Pennaceous rectrices were also present in the common ancestor of Pennaraptora, but the original shape of the tail plumage and its evolution are ambiguous. In Protarchaeopteryx, Caudipteryx and Microraptor, elongated pennaceous rectrices are present in the distal half of the tail2,12, whereas Jeholornis seems to be unique in showing a proximal and a distal tail fan25. The tail of Similicaudipteryx, Jinfengopteryx, Anchiornis and Archaeopteryx is completely covered with such feathers4,20,26, whereas Eosinopteryx lacks them completely27. Within short-tailed avialans, elongated rectrices are absent in some Enantiornithes, Yanornis and many Confuciusornis specimens15,28. In contrast, tail plumages with a pair of extremely elongated pennaceous feathers are known for Confuciusornis, some Enantiornithes and Epidexipteryx28,29. A fan-shaped tail plumage as present in modern birds is convergently developed in Sapeornis and several Ornithuromorpha15,30.

Assuming a single origin of pennaceous feathers within theropods, the present data indicate that this feather type evolved in the common ancestor of Pennaraptora, but rapidly differentiated into various subtypes within different body regions, leading to a considerable plumage diversity compared with more basal theropods. Based on these results, the evolution of pennaceous feathers is generally decoupled from the origin of flight and might be related to other biological roles. Like the filamentous plumages of more basal theropods, pennaceous body feathers were certainly important for body insulation. However, these feathers may have further been used for camouflage and display7,11. Furthermore, elongated remiges on the forelimb were probably used for balance during locomotion and breeding10. Although some taxa possess prominent feather trousers, an initial aerodynamic function, as previously hypothesized3,13, can be rejected because the presence of this character is extremely variable within Paraves, and elongated hindlimb feathers were usually restricted to the tibia and are symmetrical in shape. Thus, probably non-volant taxa such as Anchiornis or Xiaotingia might have used these feathers for display, breeding or other functions. The display function might be supported by the finding of complex colour or iridescent patterns in hindlimb feathers11,12. Archaeopteryx might have used its ‘trouser’ additionally as a vertical plane during landing, similar to recent raptors. Only for Microraptor does an improved aerodynamic adaptation of the trousers seem plausible, as indicated by the triangular shape of the trousers and the asymmetrical shape of the feathers. These results contradict the hypothesis that the flapping flight of modern birds was preceded by a four-winged gliding stage3,13, and indicates that flight ability in Avialae and Microraptor evolved convergently and was functionally different.

The huge diversity and homoplasy of plumage morphology of the tail within Pennaraptora indicate that this character may initially have evolved for display10,12,29. The asymmetrical shape of the lateral rectrices in Archaeopteryx and ornithurines indicates a secondary aerodynamic function for the tail.
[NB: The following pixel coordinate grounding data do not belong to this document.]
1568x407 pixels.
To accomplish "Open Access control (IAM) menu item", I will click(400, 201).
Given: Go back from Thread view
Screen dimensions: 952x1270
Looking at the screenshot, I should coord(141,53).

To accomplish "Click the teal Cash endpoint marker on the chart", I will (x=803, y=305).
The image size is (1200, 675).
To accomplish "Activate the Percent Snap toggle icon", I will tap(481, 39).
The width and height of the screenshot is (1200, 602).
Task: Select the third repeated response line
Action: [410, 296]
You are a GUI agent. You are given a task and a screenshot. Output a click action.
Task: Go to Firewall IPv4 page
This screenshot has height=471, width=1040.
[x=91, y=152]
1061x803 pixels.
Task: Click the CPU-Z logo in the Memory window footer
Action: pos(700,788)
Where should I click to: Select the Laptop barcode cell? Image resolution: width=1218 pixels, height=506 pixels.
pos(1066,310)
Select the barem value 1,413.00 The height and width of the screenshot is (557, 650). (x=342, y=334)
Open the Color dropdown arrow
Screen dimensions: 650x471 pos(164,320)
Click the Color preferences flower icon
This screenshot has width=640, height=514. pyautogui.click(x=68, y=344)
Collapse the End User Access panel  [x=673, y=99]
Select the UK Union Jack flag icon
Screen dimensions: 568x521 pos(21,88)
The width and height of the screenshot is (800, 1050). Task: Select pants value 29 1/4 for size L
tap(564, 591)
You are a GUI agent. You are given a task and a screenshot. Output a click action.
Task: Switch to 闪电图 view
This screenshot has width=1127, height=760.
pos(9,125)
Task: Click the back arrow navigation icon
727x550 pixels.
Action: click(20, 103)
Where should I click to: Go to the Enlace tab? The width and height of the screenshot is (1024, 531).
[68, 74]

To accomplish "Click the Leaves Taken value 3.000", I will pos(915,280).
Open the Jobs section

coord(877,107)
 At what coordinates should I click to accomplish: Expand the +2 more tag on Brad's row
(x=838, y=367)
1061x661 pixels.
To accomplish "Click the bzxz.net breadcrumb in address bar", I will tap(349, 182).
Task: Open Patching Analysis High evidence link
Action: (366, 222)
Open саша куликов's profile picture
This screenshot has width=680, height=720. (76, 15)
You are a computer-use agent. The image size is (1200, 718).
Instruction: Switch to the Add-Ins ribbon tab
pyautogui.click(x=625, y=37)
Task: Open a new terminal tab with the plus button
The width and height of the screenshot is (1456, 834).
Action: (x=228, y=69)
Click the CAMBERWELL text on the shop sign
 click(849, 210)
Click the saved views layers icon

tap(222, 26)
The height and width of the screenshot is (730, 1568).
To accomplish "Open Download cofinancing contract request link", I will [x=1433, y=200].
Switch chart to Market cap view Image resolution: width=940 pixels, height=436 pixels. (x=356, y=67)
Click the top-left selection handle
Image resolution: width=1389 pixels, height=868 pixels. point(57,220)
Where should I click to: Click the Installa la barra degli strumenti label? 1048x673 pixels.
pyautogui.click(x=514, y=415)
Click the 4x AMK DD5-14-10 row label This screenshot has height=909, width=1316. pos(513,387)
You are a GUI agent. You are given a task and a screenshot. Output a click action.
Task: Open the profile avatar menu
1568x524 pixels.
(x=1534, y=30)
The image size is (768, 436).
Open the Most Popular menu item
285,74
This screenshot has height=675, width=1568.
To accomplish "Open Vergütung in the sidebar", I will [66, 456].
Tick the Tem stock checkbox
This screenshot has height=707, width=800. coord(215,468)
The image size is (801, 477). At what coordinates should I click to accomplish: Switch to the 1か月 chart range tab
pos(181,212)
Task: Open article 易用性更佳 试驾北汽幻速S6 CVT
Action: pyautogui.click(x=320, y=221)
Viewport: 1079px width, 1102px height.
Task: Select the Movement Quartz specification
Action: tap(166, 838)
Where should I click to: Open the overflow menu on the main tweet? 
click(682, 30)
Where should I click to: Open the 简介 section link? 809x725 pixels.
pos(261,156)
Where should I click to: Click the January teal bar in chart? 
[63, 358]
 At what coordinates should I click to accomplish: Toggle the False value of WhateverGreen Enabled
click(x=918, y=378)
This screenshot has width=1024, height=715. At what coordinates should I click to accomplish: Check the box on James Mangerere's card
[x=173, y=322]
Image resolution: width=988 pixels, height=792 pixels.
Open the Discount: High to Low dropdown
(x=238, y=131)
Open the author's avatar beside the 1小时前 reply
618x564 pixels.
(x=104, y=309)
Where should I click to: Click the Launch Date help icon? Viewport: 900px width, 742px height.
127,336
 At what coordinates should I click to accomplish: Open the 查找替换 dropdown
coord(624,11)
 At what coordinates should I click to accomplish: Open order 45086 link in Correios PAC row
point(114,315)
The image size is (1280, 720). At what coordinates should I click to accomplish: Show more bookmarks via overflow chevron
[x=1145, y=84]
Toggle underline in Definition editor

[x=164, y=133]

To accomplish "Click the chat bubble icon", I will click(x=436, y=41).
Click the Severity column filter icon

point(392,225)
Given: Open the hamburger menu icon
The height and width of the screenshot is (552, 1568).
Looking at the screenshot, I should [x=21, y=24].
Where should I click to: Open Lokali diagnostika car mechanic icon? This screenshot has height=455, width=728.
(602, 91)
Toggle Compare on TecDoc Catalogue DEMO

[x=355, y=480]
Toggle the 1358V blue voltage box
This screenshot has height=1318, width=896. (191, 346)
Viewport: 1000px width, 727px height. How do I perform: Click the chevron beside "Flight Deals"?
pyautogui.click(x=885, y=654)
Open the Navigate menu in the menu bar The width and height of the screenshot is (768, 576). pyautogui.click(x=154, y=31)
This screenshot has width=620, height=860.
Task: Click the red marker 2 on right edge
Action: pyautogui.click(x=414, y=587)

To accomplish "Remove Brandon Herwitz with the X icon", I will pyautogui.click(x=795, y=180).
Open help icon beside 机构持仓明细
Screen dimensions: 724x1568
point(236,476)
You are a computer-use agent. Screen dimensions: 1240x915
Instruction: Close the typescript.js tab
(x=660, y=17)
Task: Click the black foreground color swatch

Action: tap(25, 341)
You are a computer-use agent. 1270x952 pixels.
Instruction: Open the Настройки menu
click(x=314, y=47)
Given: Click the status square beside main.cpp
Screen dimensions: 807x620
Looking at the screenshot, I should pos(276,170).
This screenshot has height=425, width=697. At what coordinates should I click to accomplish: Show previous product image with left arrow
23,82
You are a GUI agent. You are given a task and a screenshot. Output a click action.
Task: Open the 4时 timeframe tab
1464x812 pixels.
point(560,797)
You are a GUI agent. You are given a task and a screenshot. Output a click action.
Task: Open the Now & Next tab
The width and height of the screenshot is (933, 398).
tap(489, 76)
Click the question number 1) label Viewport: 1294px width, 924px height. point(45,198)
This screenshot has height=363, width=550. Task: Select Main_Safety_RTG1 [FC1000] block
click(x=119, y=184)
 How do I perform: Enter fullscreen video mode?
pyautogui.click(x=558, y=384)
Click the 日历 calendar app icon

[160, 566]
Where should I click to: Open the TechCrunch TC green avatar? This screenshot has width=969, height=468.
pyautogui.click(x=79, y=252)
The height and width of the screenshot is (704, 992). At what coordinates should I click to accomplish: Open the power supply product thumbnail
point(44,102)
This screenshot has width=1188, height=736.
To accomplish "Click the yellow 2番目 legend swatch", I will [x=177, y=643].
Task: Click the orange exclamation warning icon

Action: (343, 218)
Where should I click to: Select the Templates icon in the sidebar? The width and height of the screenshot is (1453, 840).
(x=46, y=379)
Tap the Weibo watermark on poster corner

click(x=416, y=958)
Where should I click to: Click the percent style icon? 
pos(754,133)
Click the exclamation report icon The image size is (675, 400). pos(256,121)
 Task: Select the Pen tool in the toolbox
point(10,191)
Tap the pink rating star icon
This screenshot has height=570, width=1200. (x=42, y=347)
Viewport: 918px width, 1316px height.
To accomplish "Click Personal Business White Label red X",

The current results show that pennaceous feathers were present in the common ancestor of Pennaraptora. As in extant birds, this feather type probably fulfilled several biological roles related to body insulation, manoeuvrability, brooding, camouflage and display7,16. However, given the great diversity of pennaceous feathers found within different body regions and across the phylogeny, it seems plausible that the evolution of this feather type (especially in the wing, hindlimbs and tail) was primarily driven by display functions. These structures then represented an exaptation that was repeatedly, and probably convergently, recruited for aerodynamic functions. This indicates that the origin and evolution of flight in theropod dinosaurs were more complex than previously thought, and (as already shown for other anatomical complexes, for example forelimb myology and breathing apparatus) could draw on structures that evolved in different functional contexts.